Ross and Kathy Petras spend their days neck-deep in unfortunate words. The brother-sister team behind a new collection of “crimes against the English language”–called Wretched Writing (Perigree; 224 pages)—have also compiled very bad poetry and countless anthologies of “stupidest” quotations. If you’re in need of a new back-of-the-toilet book, their latest pièce de putridity just might be for you. NewsFeed spoke to the authors about how they decided what was truly wretched, where they managed to dig it up and why readers should endure the woeful work, too.
Filed under: celebrity poets
“I draw a hot sorrow bath in my despair room.”
– Keanu Reeves, Ode to Happiness (2011)
In fairness to aspiring authors, all the entries have been published, and the Petras duo tried to find examples of terrible text crafted by well-known people where they could—to drive home the point that we all let the pen get away from us now and again, even those capable of stopping runaway buses. So what other qualifications must wretched entries have? “It’s sort of like pornography: you know it when you see it,” Ross says. “A wretched writer is bolder and more intrepid than an average writer, more freely sprinkling out bad syntax, commas, weird words, unacceptable imagery.” Kathryn adds that there’s one other important quality: “a blithe lack of self-consciousness.”
Filed under: adjectives, excessive use of
“The things were odd, weird, grotesque. There was something horribly uncustomary and unwonted about them. There were completely unfamiliar. There appearance was outlandish and extraordinary. Here was something quite phenomenal about them. They were supernormal; they were unparalleled; they were unexampled. They were curious, odd, queer, peculiar and fantastic.”
– Lionel Fanthorpe, Galaxy 666 (1968)
To research the book, the Petras’ combed their previous collections of the cringe-inspiring and surveyed authors they consider infamous for poor prose, like English writer Lionel Fanthorpe. Then they moved through genres where writing is often second to plot construction. “We started off with romance novels. Then there’s science fiction and fantasy, where you get to be excessively creative because you’re writing about something that isn’t real,” Kathryn says. “Our problem, literally, was culling it down … There’s a very loamy soil of wretchedness out there. ” A few of their sources are awfully low-hanging fruit (no one expects government documents or brochures from Chinese hotels to contain exquisite prose), but even then, one has to give them some credit for actually reading through all that material.
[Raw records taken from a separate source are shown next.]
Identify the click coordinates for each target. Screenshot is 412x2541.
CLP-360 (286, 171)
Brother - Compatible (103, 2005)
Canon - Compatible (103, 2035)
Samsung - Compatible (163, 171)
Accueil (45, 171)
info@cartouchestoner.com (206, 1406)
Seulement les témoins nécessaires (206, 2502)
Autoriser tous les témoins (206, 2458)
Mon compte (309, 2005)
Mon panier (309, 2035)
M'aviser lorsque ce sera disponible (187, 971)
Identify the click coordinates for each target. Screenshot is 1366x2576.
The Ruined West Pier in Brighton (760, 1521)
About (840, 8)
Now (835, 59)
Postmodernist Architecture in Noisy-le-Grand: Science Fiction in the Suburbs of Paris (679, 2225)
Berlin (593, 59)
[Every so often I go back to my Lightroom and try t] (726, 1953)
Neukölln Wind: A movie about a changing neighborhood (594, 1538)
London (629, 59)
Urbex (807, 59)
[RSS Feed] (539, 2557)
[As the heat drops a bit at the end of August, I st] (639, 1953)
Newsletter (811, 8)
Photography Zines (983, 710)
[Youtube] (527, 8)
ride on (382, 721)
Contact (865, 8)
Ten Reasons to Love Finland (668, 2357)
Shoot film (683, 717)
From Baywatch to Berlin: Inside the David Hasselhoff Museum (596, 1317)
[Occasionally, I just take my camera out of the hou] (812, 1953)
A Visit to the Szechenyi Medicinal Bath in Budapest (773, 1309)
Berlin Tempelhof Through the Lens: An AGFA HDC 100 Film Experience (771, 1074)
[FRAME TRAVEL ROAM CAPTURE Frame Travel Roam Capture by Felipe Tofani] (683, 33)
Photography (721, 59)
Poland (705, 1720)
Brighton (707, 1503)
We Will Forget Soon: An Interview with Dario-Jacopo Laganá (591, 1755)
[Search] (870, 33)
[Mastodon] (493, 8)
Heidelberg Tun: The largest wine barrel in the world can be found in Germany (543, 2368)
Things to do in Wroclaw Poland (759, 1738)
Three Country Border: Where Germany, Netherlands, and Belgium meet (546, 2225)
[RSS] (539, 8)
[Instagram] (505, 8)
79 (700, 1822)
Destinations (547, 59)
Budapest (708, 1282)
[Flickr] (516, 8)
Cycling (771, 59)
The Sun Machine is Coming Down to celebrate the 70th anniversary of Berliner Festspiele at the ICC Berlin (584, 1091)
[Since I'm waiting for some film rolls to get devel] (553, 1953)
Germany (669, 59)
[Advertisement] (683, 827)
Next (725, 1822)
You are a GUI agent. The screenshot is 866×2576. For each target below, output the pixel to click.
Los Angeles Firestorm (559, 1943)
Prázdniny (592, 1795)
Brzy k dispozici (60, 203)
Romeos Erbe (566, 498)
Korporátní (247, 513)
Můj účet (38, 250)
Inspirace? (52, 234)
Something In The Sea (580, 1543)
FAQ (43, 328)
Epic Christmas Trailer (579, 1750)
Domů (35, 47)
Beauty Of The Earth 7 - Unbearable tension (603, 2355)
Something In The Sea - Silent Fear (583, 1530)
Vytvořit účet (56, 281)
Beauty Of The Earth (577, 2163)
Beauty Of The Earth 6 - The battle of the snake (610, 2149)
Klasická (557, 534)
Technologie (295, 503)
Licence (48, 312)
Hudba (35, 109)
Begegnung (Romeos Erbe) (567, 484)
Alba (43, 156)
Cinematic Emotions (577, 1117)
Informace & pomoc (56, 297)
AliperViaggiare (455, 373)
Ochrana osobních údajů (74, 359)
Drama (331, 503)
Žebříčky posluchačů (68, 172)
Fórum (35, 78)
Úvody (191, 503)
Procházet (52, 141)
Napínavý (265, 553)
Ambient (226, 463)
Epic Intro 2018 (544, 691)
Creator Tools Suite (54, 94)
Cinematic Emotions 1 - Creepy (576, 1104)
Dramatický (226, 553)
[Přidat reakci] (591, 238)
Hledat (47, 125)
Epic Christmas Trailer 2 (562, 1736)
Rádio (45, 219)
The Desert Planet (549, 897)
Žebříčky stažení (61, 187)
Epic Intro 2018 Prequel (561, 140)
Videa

Filed under: constructions, confusing
“He was not as old in appearance as his age might have made him appear.”
– Gordon R. Dickson, Soldier, Ask Not (1967)
Some writers, like those from Victorian times, aren’t around to see their writing included in this ignominious book. But others, like Twilight‘s Stephenie Meyer and Newt Gingrich, certainly are. At its core, they say, the collection is meant to be funny in a so-bad-it’s-good way. And they’re not the only ones into this kind of thing. Since 1982, the English Department at San Jose State University, for instance, has been hosting a contest for the worst unpublished opening sentences “wretched writers” can possibly pen. (This year’s winner included the phrase “a dress that clung to her like Saran Wrap to a sloppily butchered pork knuckle.”)
“On a very trite level, it can make you feel great,” Kathryn says of terrible writing. “But we both love words. You can’t do something like this if you don’t love good writing, too. It’s the difference between having a steak dinner and having, you know, chips and dip.”